Wash’s face was drawn with fatigue. He smelled of sweat and leather. And the slight hitch in his gait was growing more pronounced with every step he took. Yet here he was, bringing her supper, bringing his shirt for a nightgown. He was a split man, was that how one said it? One part of him divided against the other part.
Her eyes stung. Vraiment, Rooney was indeed right: Wash Halliday was a good man. Un homme de bien, her mother would say.
He touched her shoulder, moved toward the door, then stopped abruptly with his hand on the knob. “I’m going out to the wash house to get cleaned up, check on my horse. I’ll be back in half an hour.”
Yes, a good man. She didn’t care one sou what he smelled like.
Rooney rolled over on the pallet he’d laid out on the floor beside Wash’s bed, spied his partner, and blinked at the third clean shirt he drew out of the bureau. “You already took two, how many shirts you need?”
Wash studied the man and gestured toward the unoccupied bed. “Use my bed, Rooney. I might not be back for a while.”
His partner sat bolt upright. “Huh?” He scratched his beard, and then a grin spread over his lined face. “Oh. I see.”
“No,” Wash said, his voice quiet. “You don’t see. I figured Jeanne might…might need me for something.” He shooed Rooney off the pallet and began to roll it up.

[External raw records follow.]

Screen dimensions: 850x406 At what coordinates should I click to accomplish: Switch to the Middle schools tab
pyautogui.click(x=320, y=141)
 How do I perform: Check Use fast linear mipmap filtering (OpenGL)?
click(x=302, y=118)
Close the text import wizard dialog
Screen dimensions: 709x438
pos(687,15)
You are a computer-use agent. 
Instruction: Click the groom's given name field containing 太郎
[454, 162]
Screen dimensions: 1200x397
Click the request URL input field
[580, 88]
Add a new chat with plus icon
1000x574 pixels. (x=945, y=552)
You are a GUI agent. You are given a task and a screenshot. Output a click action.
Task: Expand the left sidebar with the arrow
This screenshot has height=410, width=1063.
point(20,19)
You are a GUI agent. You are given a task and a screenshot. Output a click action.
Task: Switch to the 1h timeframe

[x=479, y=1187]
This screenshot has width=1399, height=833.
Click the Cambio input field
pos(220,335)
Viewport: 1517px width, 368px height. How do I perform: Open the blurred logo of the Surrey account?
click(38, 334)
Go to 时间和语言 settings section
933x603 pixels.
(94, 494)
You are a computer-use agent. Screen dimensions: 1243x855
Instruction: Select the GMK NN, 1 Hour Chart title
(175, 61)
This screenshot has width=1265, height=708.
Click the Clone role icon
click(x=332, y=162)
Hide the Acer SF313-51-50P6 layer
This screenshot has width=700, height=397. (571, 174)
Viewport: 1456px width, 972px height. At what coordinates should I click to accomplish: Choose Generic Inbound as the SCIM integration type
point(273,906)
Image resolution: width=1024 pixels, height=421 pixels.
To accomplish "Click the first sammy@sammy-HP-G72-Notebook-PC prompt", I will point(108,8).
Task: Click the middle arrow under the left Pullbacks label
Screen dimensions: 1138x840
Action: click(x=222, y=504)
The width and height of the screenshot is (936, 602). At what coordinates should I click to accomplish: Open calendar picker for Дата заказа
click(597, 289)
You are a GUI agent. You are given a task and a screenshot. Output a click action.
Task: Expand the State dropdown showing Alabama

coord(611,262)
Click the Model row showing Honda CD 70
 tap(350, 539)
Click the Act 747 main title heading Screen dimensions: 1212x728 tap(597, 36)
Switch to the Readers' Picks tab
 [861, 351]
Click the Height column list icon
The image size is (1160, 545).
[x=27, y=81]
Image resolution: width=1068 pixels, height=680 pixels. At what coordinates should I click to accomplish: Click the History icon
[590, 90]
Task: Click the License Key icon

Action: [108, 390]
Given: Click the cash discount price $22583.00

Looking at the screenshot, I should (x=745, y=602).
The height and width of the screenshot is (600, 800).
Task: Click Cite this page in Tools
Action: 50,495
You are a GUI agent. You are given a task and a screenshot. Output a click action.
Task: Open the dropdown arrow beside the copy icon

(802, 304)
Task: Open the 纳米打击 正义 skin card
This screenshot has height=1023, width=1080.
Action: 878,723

“She sure as hell does!” Rooney crawled under the covers on Wash’s empty bed.
“Yeah?” He was only half listening to his partner.
“Well, son, she does need you. Her daughter might be dyin’ and Jeanne needs a strong arm to lean on and maybe some comfort talk.”
Wash stood up and shoved the pallet under one arm. “I’m no good at that, Rooney. I won’t know what to say.”
Rooney barked out a huh. Then, “She sure don’t need a strong, silent man in a spiffed-up shirt.”
Wash hesitated. He hadn’t really thought about exactly what he was doing; he was driven by something inside him, something that whispered that he had to be there with her. Maybe he didn’t know what to say, or do, but he knew he couldn’t be away from her right now.
“’Night, Rooney.” He opened the door and stepped out into the hallway.